Decision fatigue is real and well-documented. What's less documented is that most cases I see in coaching aren't actually decision fatigue. They're framework fatigue. The person isn't exhausted from making too many decisions. They're exhausted from re-evaluating the same decision, without a framework that sticks, over and over again.

The re-evaluation loop

Here is the pattern: someone is trying to decide whether to leave a job. They've been trying to decide for eight months. In those eight months, they have had the decision conversation dozens of times — with partners, friends, coaches, themselves. Each conversation surfaces new considerations. The picture gets more complex. The decision becomes harder.

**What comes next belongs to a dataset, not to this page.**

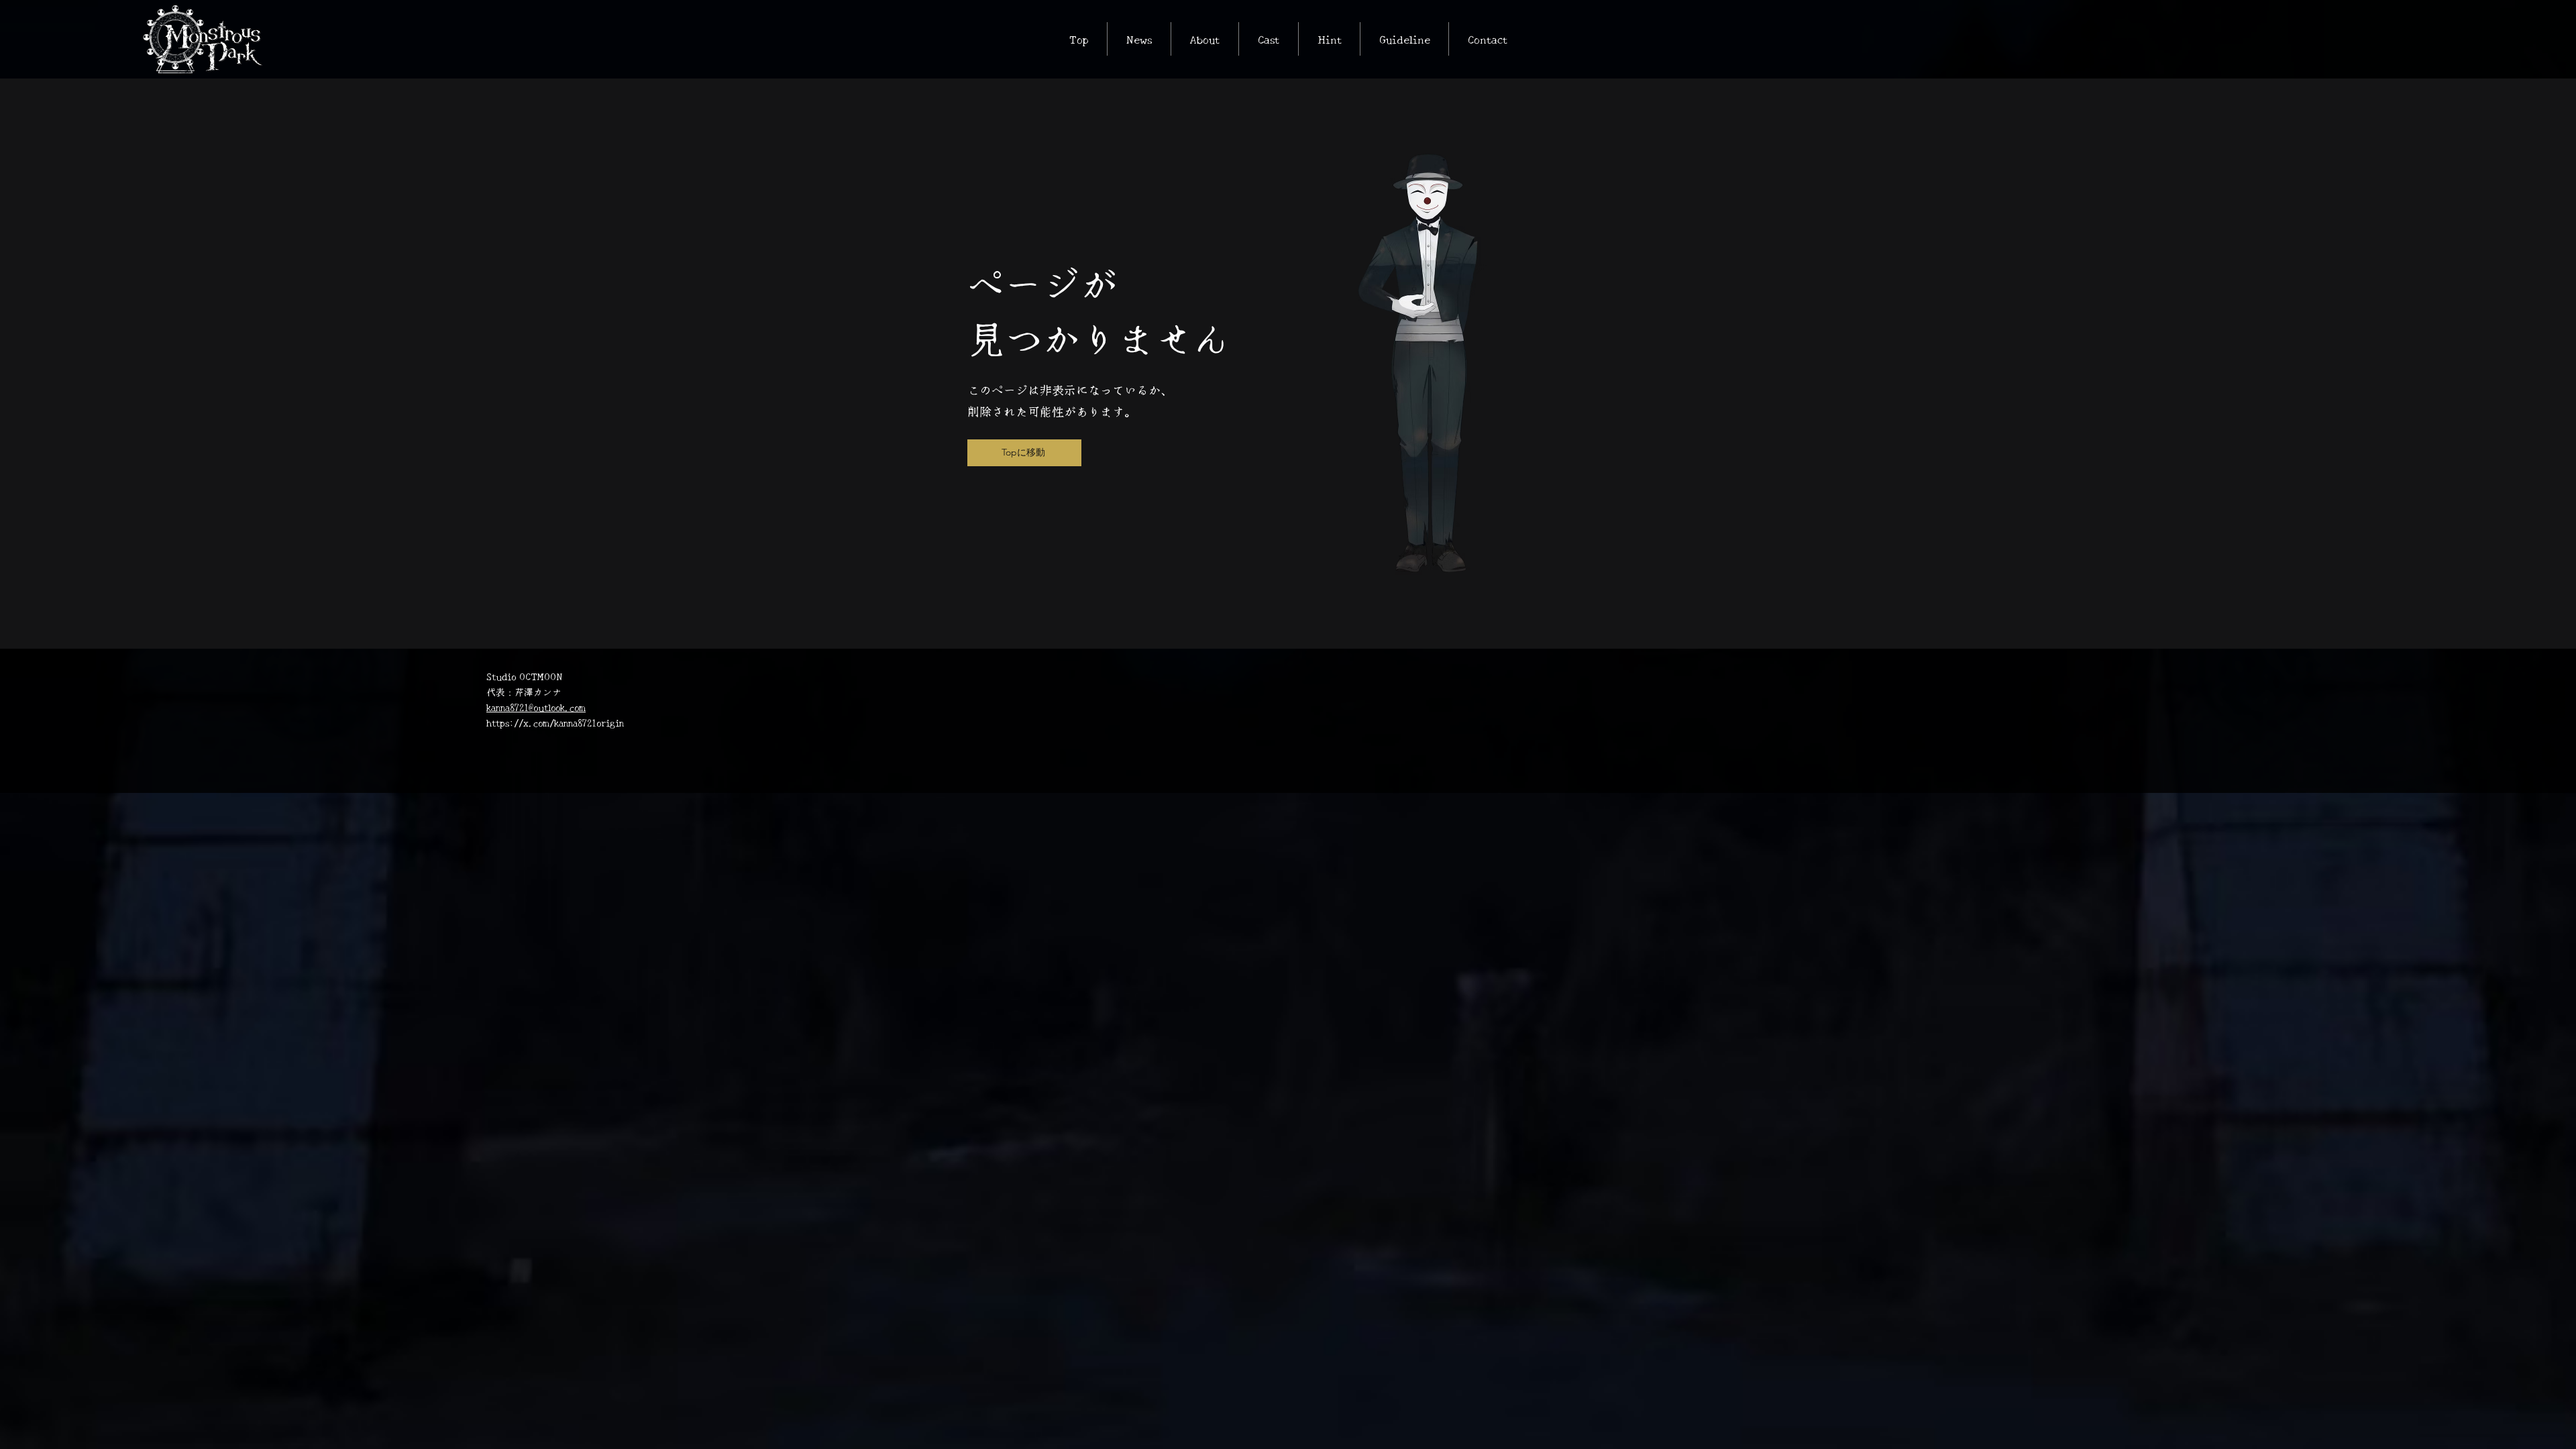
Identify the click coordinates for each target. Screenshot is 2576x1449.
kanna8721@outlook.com (536, 707)
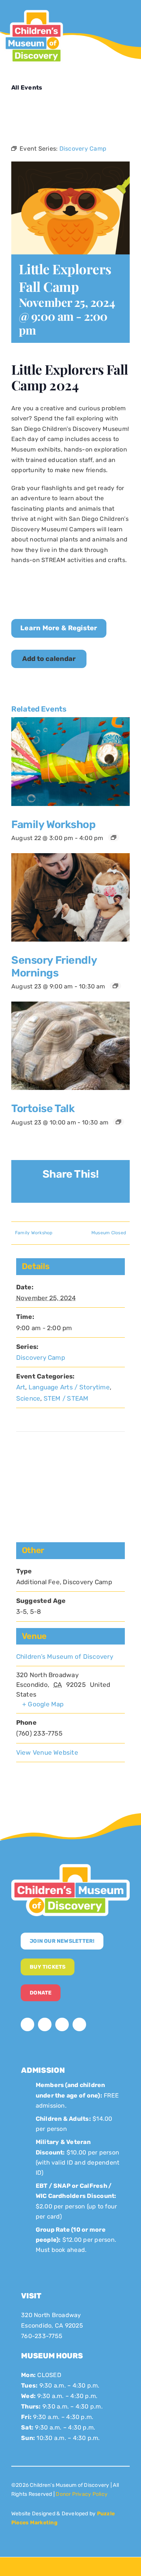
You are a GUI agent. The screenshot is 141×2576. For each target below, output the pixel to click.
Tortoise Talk (42, 1108)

This is not decision fatigue. It is a structural problem. The decision is hard not because it is inherently complex but because it has been framed at the wrong level. They are trying to decide the output (leave or stay) without deciding the inputs: what am I optimizing for, what is my constraint, what is my timeline?

The decision isn't hard because you don't know what to do. It's hard because you haven't decided what you're deciding.

Deciding what you're deciding

In project management, we call this scoping. Before you plan a project, you define its scope — what's in and what's out. Without a scope, the project sprawls. Every meeting adds new requirements. The estimate grows. The delivery date slips. Everyone is working hard and nothing is getting built.

Career decisions sprawl the same way. Without a defined scope — what exactly are we deciding here, and by when — every conversation adds new inputs and the decision horizon keeps retreating. The fix is not to make the decision faster. It's to define the decision more precisely.